The Vatican announced that Pope Francis promulgated a change to the Catechism to reflect that the Church now teaches that the death penalty is “inadmissible.”
The Vatican announced the change last Thursday, accompanied by a letter penned by Cardinal Luis Ladaria, the Prefect of the Congregation for the Doctrine of the Faith. The letter states that the change to the Catechism is “in continuity with the preceding Magisterium while bringing forth a coherent development of Catholic doctrine.”
CCC 2267 now reads:
Recourse to the death penalty on the part of legitimate authority, following a fair trial, was long considered an appropriate response to the gravity of certain crimes and an acceptable, albeit extreme, means of safeguarding the common good.
Today, however, there is an increasing awareness that the dignity of the person is not lost even after the commission of very serious crimes. In addition, a new understanding has emerged of the significance of penal sanctions imposed by the state. Lastly, more effective systems of detention have been developed, which ensure the due protection of citizens but, at the same time, do not definitively deprive the guilty of the possibility of redemption.

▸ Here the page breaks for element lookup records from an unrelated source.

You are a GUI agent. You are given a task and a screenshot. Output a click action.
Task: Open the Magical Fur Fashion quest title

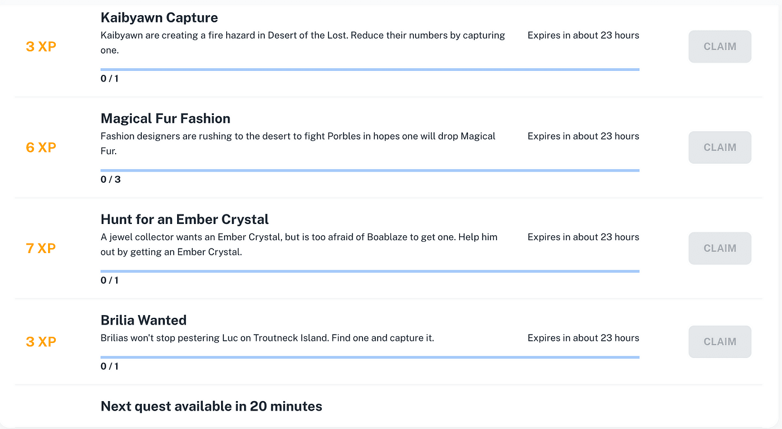click(165, 118)
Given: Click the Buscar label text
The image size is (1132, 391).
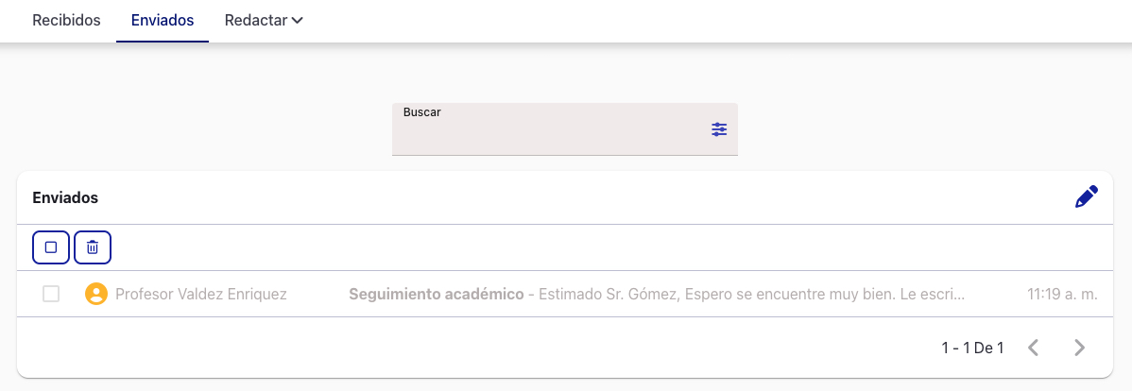Looking at the screenshot, I should 422,112.
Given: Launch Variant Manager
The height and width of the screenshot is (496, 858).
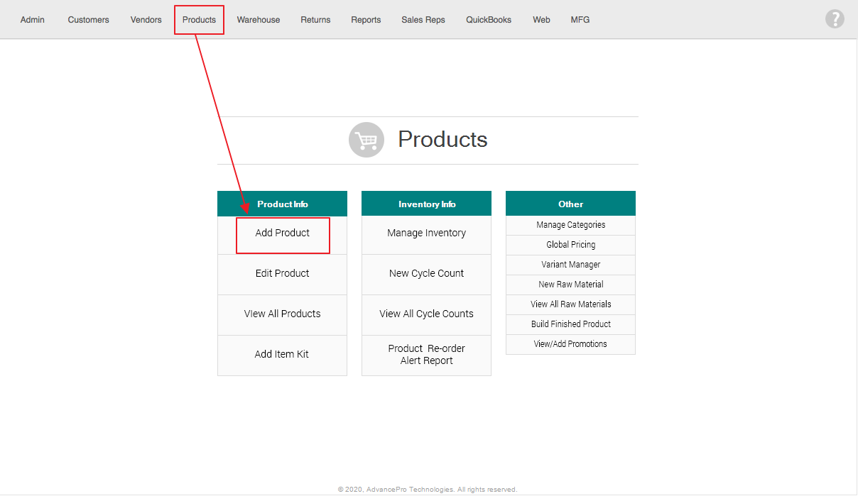Looking at the screenshot, I should click(570, 265).
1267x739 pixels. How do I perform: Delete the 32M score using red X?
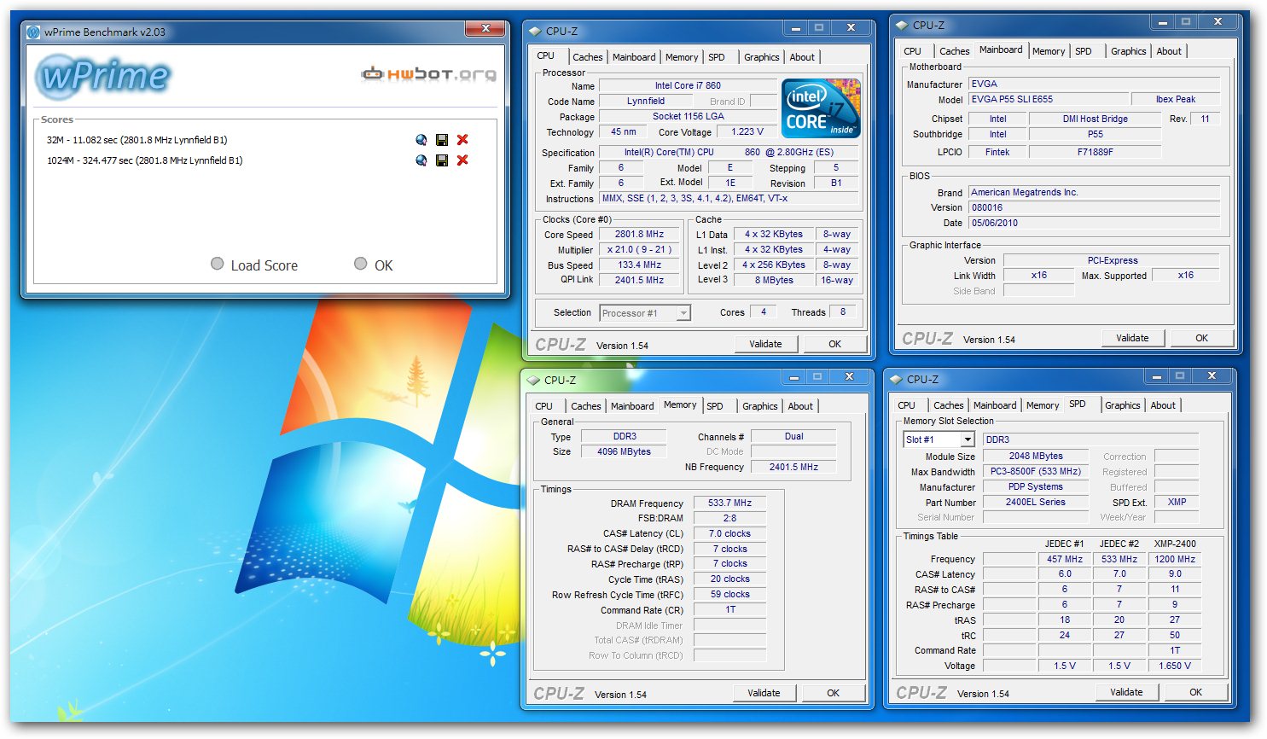pos(462,140)
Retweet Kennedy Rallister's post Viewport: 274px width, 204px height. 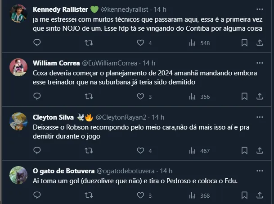tap(89, 43)
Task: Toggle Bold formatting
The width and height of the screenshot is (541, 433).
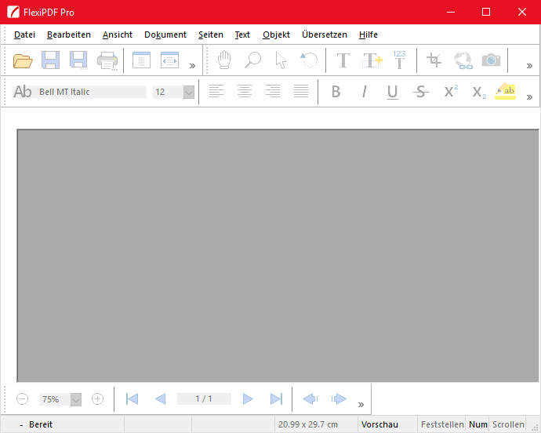Action: pyautogui.click(x=336, y=92)
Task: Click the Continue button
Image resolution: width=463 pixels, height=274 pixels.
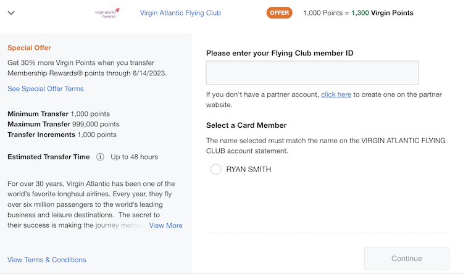Action: [407, 259]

Consequently, the Church teaches, in the light of the Gospel, that “the death penalty is inadmissible because it is an attack on the inviolability and dignity of the person”, and she works with determination for its abolition worldwide.
The previous Church teaching permitted the death penalty only “if this is the only possible way of effectively defending human lives against the unjust aggressor,” a position upheld by past popes, although Pope Saint John Paul II began an urge to end capital punishment. Cardinal Ladaria cites Paul II’s stance in his letter:
“The new text, following the footsteps of the teaching of John Paul II in Evangelium vitæ, affirms that ending the life of a criminal as punishment for a crime is inadmissible because it attacks the dignity of the person, a dignity that is not lost even after having committed the most serious crime.”
The new teaching recognizes that there a new ways to protect the common good, and that the Church will commit itself to abolishing the death penalty worldwide.
“This conclusion is reached taking into account the new understanding of penal sanctions applied by the modern State, which should be oriented above all to the rehabilitation and social reintegration of the criminal. Finally, given that modern society possesses more efficient detention systems, the death penalty becomes unnecessary as protection for the life of innocent people.”